PASSAGE GIVEN
>>

Why great business ideas fail the first time & how to maximize their chances of success.

Why great business ideas fail the first time & how to maximize their chances of success.

Written by Kevin Breslin

August 25, 2022

Why great business ideas fail the first time & how to maximize their chances of success.

People put great ideas into action all the time. Sometimes they take off and sometimes they fall flat, yet the original concept was still sound. Failure can see brilliant business ideas languish on the shelf never to see the light again or, if they do come back, it may come from another source that gets that critical timing and execution just right. 

 

Seldom does the originator stick to their guns and get proven correct in the long grass. One great example of this was movie director Michael Mann and the 1995 crime flick, Heat. Regarded as one of the most influential films of its genre, Mann’s epic crime thriller inspired several other works. In the last few weeks, Mann has announced a sequel in the form of a novel which may hit the big screen soon after. 

 

What most people don’t realize is that Mann made Heat six years earlier with the same plot and script in a straight to TV movie called LA Takedown.  The concept was sound but the execution was not. He could have sat on the failure but he knew the bones of a great movie were there. Add in the big budget, significantly upgrade the production values and invest in a world class ensemble including Al Pacino and Robert DeNiro and the rest is history. A great idea, revisited with the prior mistakes learned from, resulted in an  improved director who was able to draw the right resources and suddenly one of the best movies of the genre was spawned.

Thankfully, he gave a great idea another shot to prove himself right. 

 

 

There's a learning here for many companies & entrepreneurs.

Idea Revisited+Learnings+Resources
= Maximizing Opportunity to Success.

<<

DATA SHOWN
>>

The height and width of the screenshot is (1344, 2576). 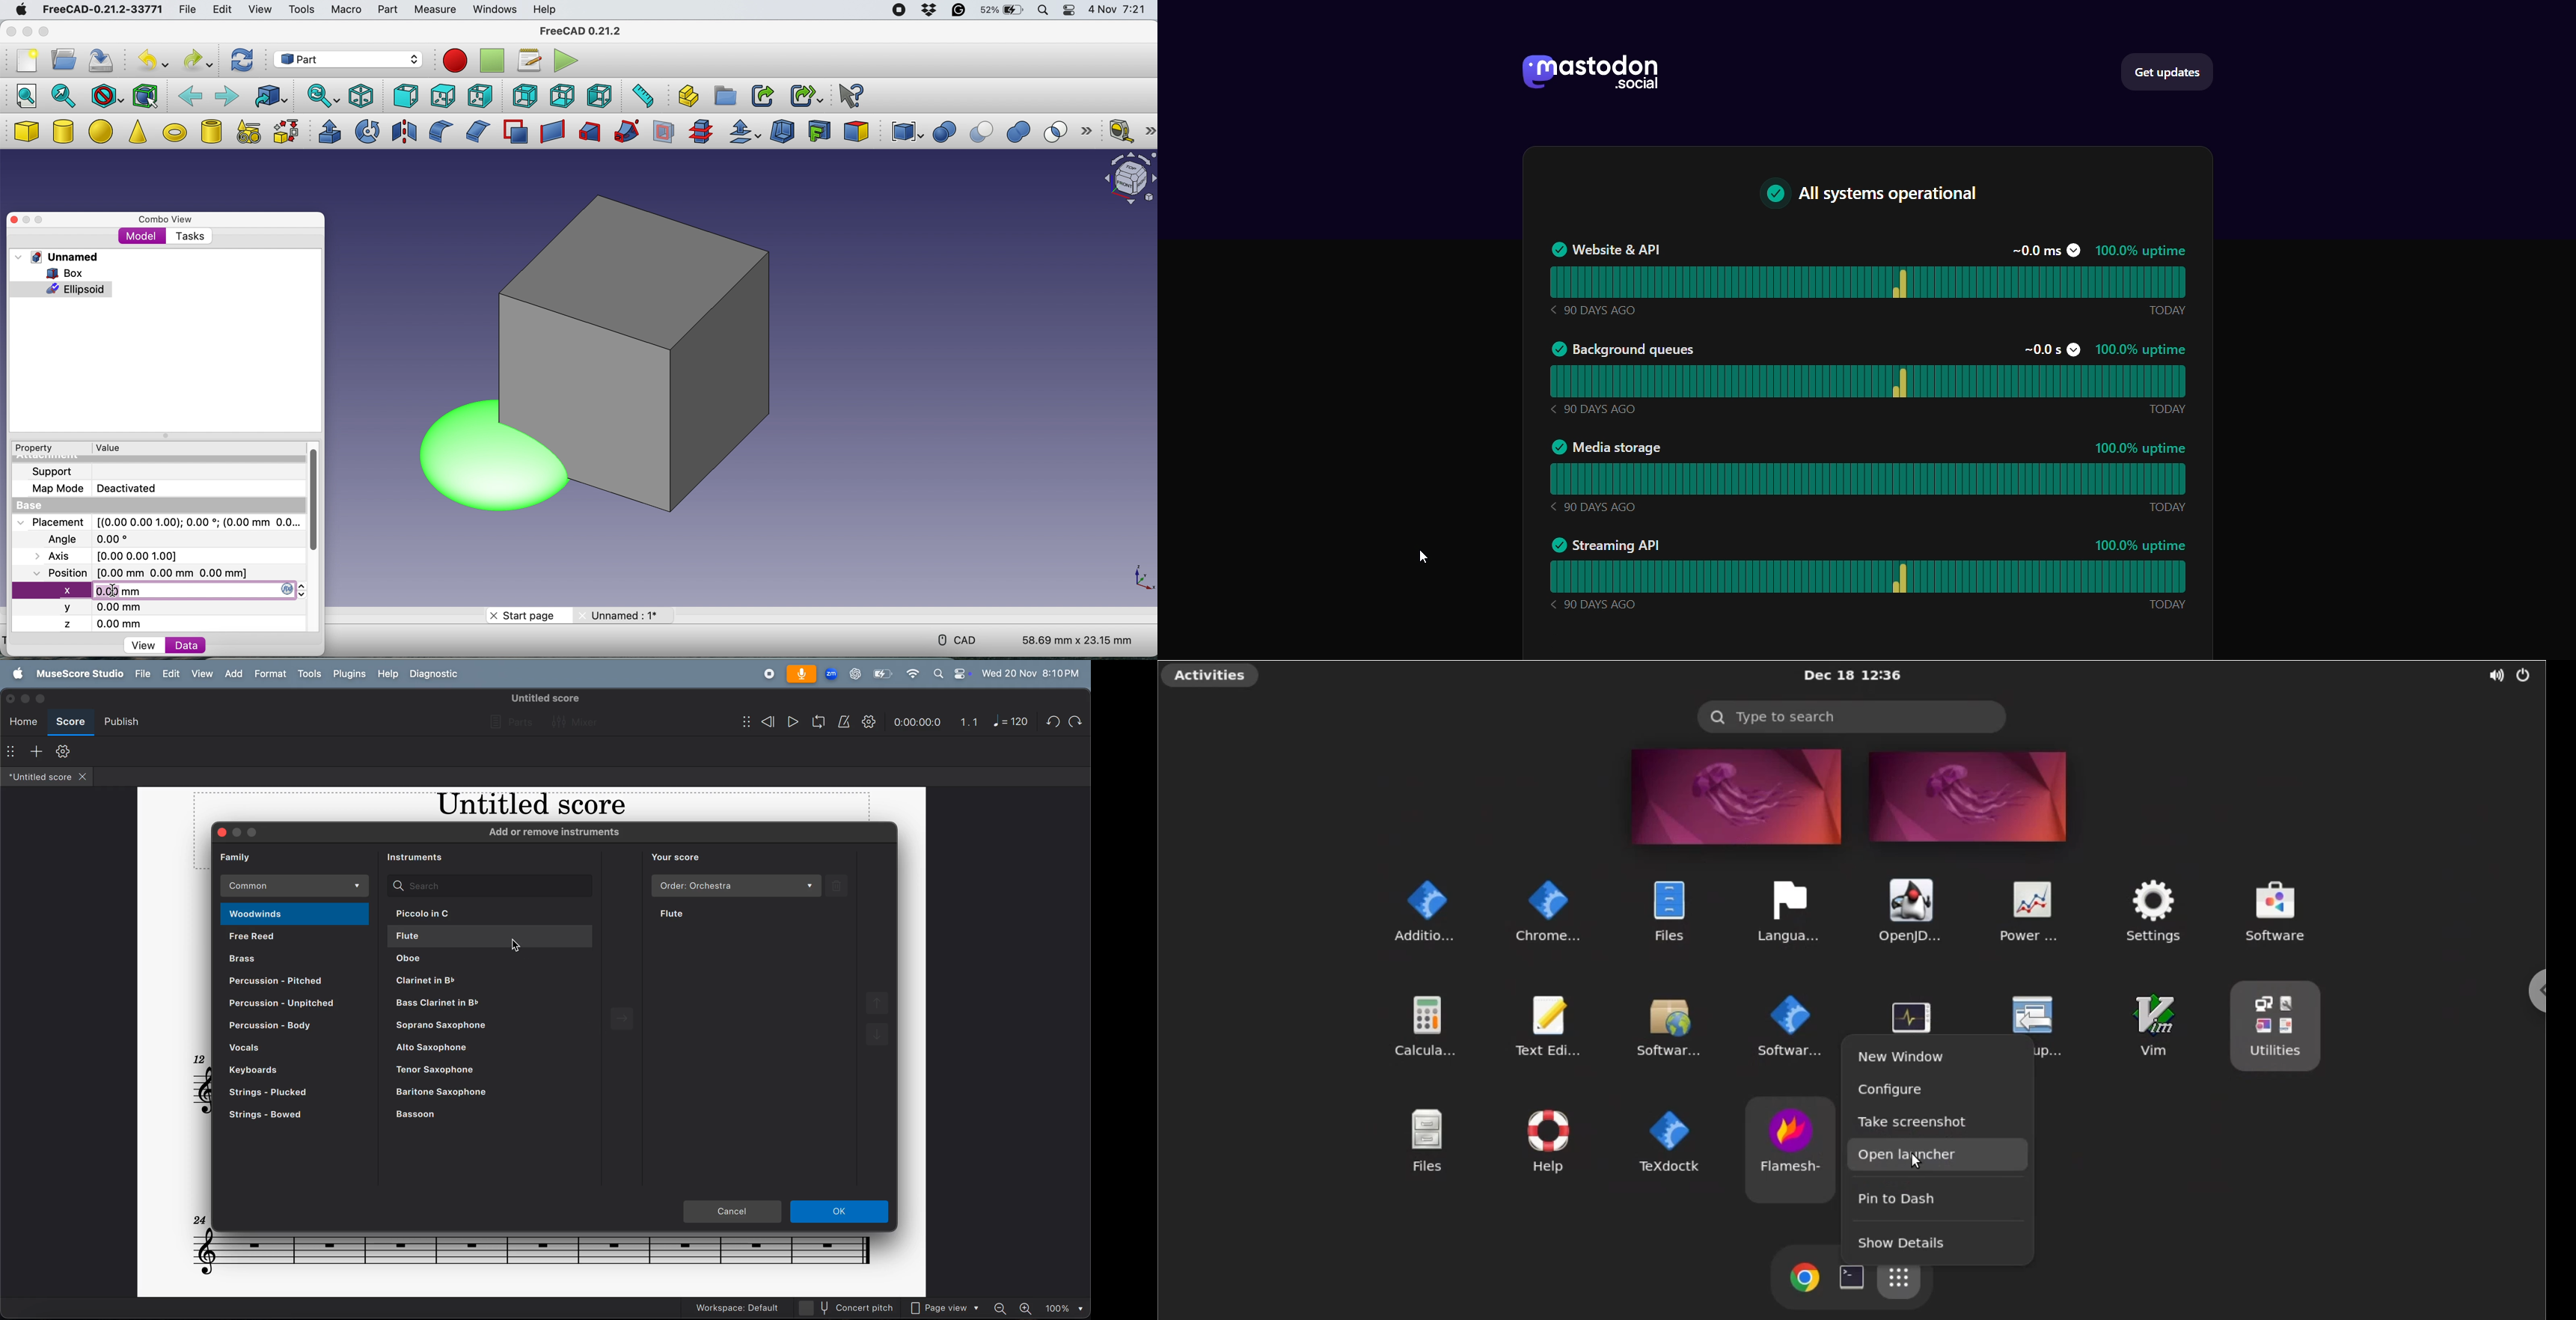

<<

GIVEN TASK A
Return the stretch of the article on why great business ideas fail from "Thankfully, he gave" through "Opportunity to Success.", word for word.
GIVEN TASK B
Extend the article on why great business ideas fail the first time, picking up right after its final line.
The material has no connection to the article on why great business ideas fail.

RESULT A
Thankfully, he gave a great idea another shot to prove himself right. 

 

 

There's a learning here for many companies & entrepreneurs.

Idea Revisited+Learnings+Resources
= Maximizing Opportunity to Success.

RESULT B
Whether that’s from a creative sense of sales and marketing, or down to the fundamentals of a product or service experiment. Sometimes great ideas and companies don't make the breakthrough but that doesn’t always mean they were not on the right track.

Jack Canfield, author of ‘Chicken Soup for the Soul’, had 144 rejections before he received a book contract. 


When Airbnb started back in 2008, it struggled to find any footing. Prominent investors all over Silicon Valley passed on the idea, and the team had to resort to some patchwork financial fixes to make ends meet.

Also in 2008, founder of Evernote, Phil Libin made the hard decision to shut the company down, thinking it was probably never going to take off. Then, in a strange twist of fate, an overseas investor pledged $500,000 to give the product more momentum- and that one extra push was enough to give Evernote the foundation it needed to succeed. 

 

How to revitalize a great business idea and maximize its chances of success. 

 

As Henry Ford said, “If I had asked people what they wanted, they would have said faster horses.” Sometimes your ideas are ahead of time so it’s not proven to market yet. This is where the biggest wins and most frustrating lack of takeoffs will happen. So how do you give yourself the very best chance to thrive if it’s already failed once or multiple times?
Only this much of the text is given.